Since the shooting, some Republican politicians and commentators have used language that echoes this idea.
It is important to understand what replacement theory means and how it shapes the various white supremacist conspiracies that fuel violent extremism.
This once marginalized theory has gained widespread attention in the United States and momentum over the past few decades. It is necessary to understand the various factors that drive people to commit violent extremism in order to prevent it from occurring.
This article highlights three basic points of replacement theory to keep in mind.
Replacement theory: What is it?
Those who believe in the replacement theory argue that there are organized and conspiratorial efforts at all levels of society to construct a “grand replacement” of white civilization and white culture.
For those who accept this misconception, the threat represents an existential danger to white identity and society.
Four out of 10 Americans identify as non-white, and the number of whites in the United States is expected to continue to decline, according to U.S. Census projections.
This ultimately meant that white influence and power were diminishing over time. Proponents of replacement theory argue that they must correct the declining influence of white voters and white identity in any way possible.
A key element of the replacement theory concerns immigration. Immigration is seen as part of a conspiracy to replace the political power and culture of whites living in Western countries.
But the theory is not just about immigration. As with other white supremacist ideologies, the replacement theory extends to Jews and Blacks. These are seen as inferior and a threat to whites. The Buffalo shooter targeted victims in a predominantly black community because they were black.
How did the replacement theory come about?
Replacement theory can be traced to the early 20th century writings of French nationalist Maurice Barres, who warned that new immigrant populations would take over and “destroy our homeland.”
The idea of a Jewish plot to rule the world was articulated in the anti-Semitic document “Protocols of the Elders of Zion,” first published in Russia in 1903, and then moving westward into Europe, and the American replacement theory also guided the Nazis to exterminate 6 million Jews during World War II.
During the 1960s and 1970s, many American white supremacists, such as Klu Klux Klan leader Thomas Robb, reiterated alternative views in their racist political propaganda. White supremacists generally believe that whites are superior to all other races.
In the 1980s, Ku Klux Klan leader David Duke, white supremacist Don Black, and others engaged in a dialogue around the theory of immigration replacement in the United States and the idea that immigration would change the demographics and eventually replace whites.

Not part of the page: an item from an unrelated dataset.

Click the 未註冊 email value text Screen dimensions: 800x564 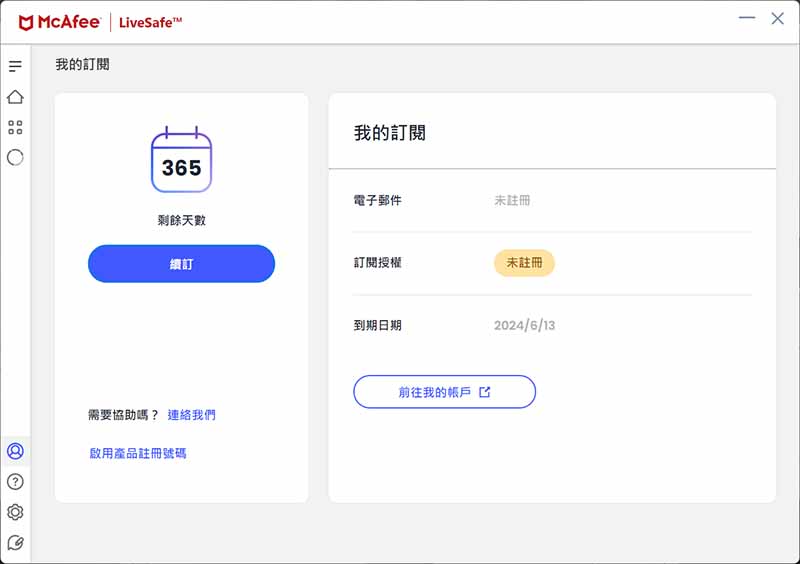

Throughout the 1990s, racist skinhead groups and growing white supremacist online networks also promoted variations of replacement theories to justify their politics and violence.
During this time, the Internet became the primary forum for recruiting more white supremacists. One of the common ideologies shared by online groups and forums is that of alternative narratives – now closely associated with immigration.
Many white supremacist and nationalist groups and leaders in the United States continue to embrace alternative narratives. Such conspiracy theories have become a standard part of white nationalism, leading to violence in the United States and around the world. For example, a gunman who killed at least 50 Muslims in a New Zealand mosque in 2019 wrote what he called an “assault on Europeans.”
A theory that fuels violence and holds American democracy hostage
Conspiracy stories, like replacement theories, often find fertile ground in times of cultural change.
As the American population has become more diverse, replacement narratives have moved from the margins of extremism to the mainstream.
A May 2022 Associated Press opinion poll found that about one-third of American adults “believe efforts are being made to replace native-born Americans with immigrants for electoral gain.”
The Buffalo shooting is only the latest deadly incident in which violent perpetrators are motivated by alternative theories – and it’s unlikely to be the last. Some experts say the shooter’s decision to broadcast his atrocities live could inspire other extremists to harm others.
The violent extremists who attacked Pittsburgh’s Tree of Life synagogue in 2018 targeted Jews and killed 11 people. The gunman who attacked a Walmart in El Paso, Texas, in 2019 wanted to target Hispanics and kill 23 people.
Replacement theories also emerged at a white supremacist “Unite the Right” rally in August 2017, when hundreds of white nationalists protested the removal of a Confederate statue in Charlottesville, Virginia. They marched and chanted “You will not replace us” and “Jews will not replace us.” A 21-year-old white supremacist also drove his car through a crowd of counter-protesters, killing one woman and injuring dozens more.